[Items listed in a dataset]

□ □ □ □ □

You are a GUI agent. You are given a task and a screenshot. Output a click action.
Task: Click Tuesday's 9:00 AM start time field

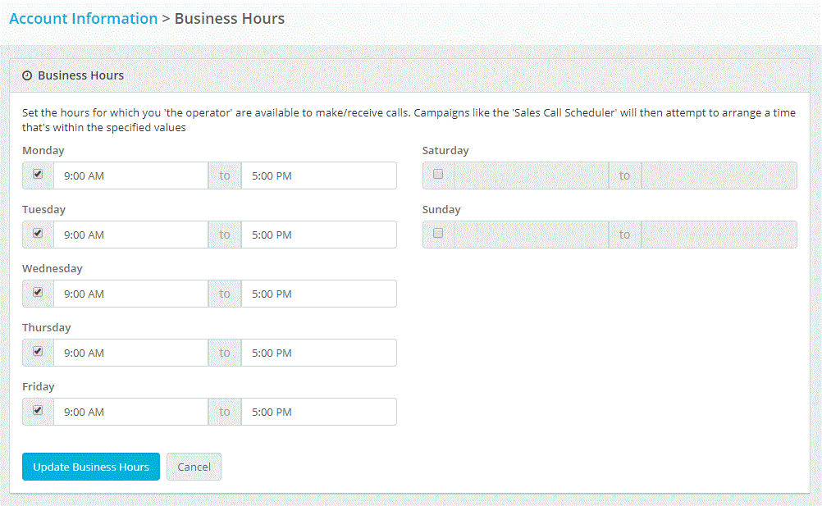[x=130, y=235]
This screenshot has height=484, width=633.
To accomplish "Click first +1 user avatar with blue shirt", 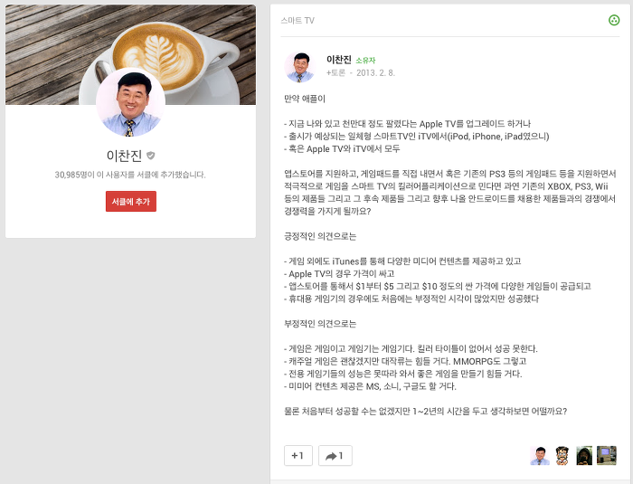I will pos(540,456).
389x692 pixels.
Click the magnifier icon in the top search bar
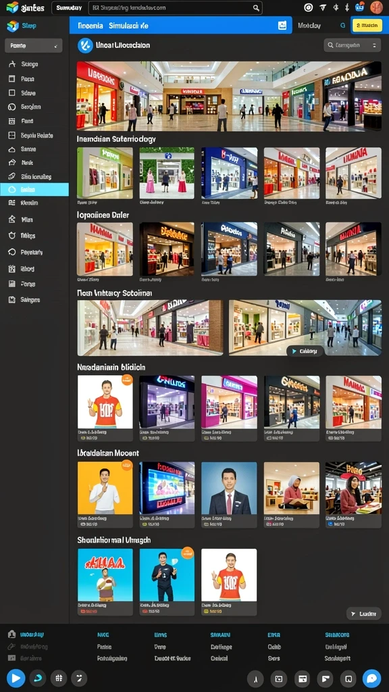(256, 7)
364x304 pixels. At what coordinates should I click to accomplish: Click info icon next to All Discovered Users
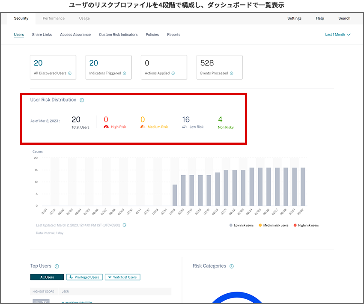70,73
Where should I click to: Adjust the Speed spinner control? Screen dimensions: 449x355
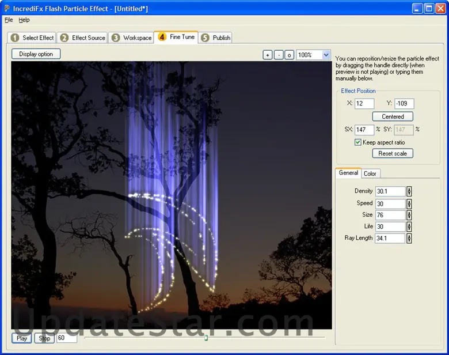pyautogui.click(x=409, y=203)
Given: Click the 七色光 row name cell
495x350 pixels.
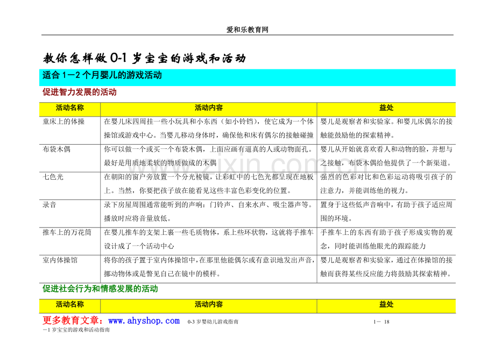Looking at the screenshot, I should pyautogui.click(x=53, y=177).
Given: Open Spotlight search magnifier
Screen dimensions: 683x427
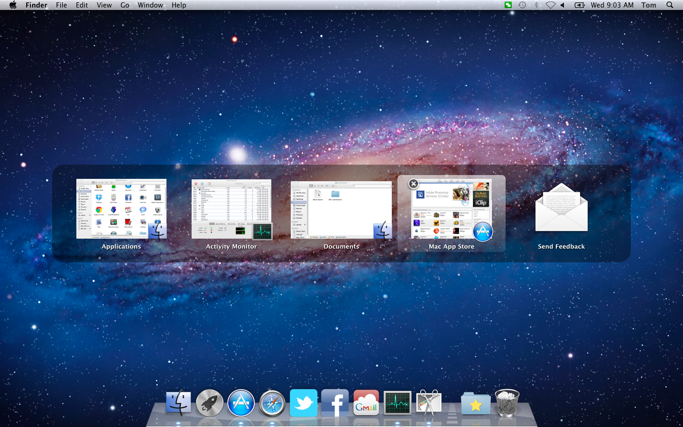Looking at the screenshot, I should pos(670,5).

□ □ □ □ □

What should appear is an exact copy of the lines from the one containing "Given: Open Spotlight search magnifier" through the last line of the records above, pictures excluded.

# EXERCISE OUTPUT:
Given: Open Spotlight search magnifier
Screen dimensions: 683x427
Looking at the screenshot, I should pos(670,5).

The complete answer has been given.